We are using a blog to begin and forge local, national and international dialogues in decolonising and postcolonial research.
How did you do it?
As part of the Decolonising the Curriculum Working Group, we organised a roundtable during Enrichment Week in November 2020 in the School of Modern Languages. Three speakers – Dr Michael Tsang, Dr Catherine Gilbert and Dr Patirica Oliart – shared their perspectives on what is meant by decolonising the curriculum, and how their research approaches that initiative. Undergraduate students were invited, and two shared their experiences and requirements from the curriculum.
The use of the blog format was considered and discussed, including with the EDI lead. It was chosen for its accessible, inclusive and democratic format, and the ease with which students and colleagues locally and globally can showcase research, perspectives and voices of the school community on the subject of decolonising the curriculum.
The blog (Decolonising Modern Languages and Cultures) was then set up over the vacation period in order to retain the momentum from the roundtable event, and capture and share its key messages.
Much thought went into the set-up and visual elements of the blog prior to any posts being published, for example it had to be user-friendly and accessible. The photos that appear on the carousel are different each time you visit, and set the tone for the blog. We developed an editing protocol which included the use of headings, links and images for both accessibility and consistency.
Several posts are lined up for future publishing, from both colleagues and students. External contributors are also being invited to encourage broader decolonising curriculum movements across the UK.
In this way, the blog is hoped to become a large open forum as part of the larger conversation for people to contribute their viewpoints in a semi-academic, semi-formal way. It is anticipated that different contributors will have differing viewpoints and debates will be sparked, sharing suggestions for change and good practice.
Why did you do it?
This work responds to Newcastle’s mission – From Newcastle for the world – by starting locally through the School of Modern Languages and uses the blog to forge dialogues nationally and internationally. It also echoes the work of and collaborates with the existing Newcastle Postcolonial Research Group, which has recently been relaunched in 2019.
As previously noted, the blog was the result of a great deal of reflection, as it offered four main benefits:
1. Visibility – It has greater reach than an academic paper.
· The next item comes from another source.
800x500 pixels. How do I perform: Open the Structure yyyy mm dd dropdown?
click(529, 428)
2. Impact – As the blog is more spontaneous and informal than a typical academic paper, it has greater impact in terms of generating public engagement.
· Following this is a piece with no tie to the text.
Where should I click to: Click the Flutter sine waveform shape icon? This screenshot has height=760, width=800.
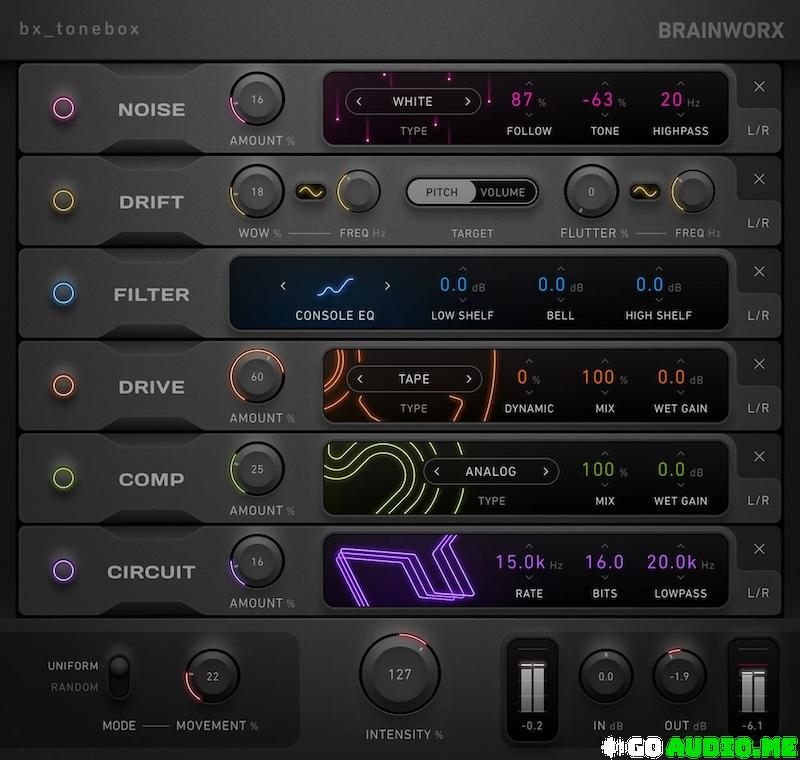coord(645,191)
3. Right of reply – It is easier for people to weave into their daily lives. Unlike an academic paper, it can be accessed and read spontaneously, and embodies the inclusivity messages of EDI. Academic writing can be drier, often with an absence of emotion or one’s own experience.
4. Inclusivity – The blog encourages sharing from an array of stakeholders; from undergraduates, postgraduates, researchers and teaching staff, within and beyond the university.
The final, crucial element of the blog that is not found in academic writing is the call to action. The purpose of the blog is a move toward change, and to encourage deep reflection and rethinking of teaching practice.
Does it work?
Everything is still very new, but high attendance at November’s roundtable was very encouraging, and the blog itself is gaining traction. By avoiding a top-down approach to thinking through how to improve the student experience, it is hoped that change will be effective. We are considering ways to gather more feedback.
Through the blog, students’ voices are being heard in the University, showing that student concerns in their education are being taken seriously and thought through together with colleagues prior to changes being made. Students at different levels of study are writing for the blog, participating in the working group discussions, and sharing their experiences.
Greater attention is now coming to the blog, with the School of Modern Language’s official social media channels highlighting new blog posts when they are released. Senior staff are aware of the blog and the ongoing work, and appreciate its importance.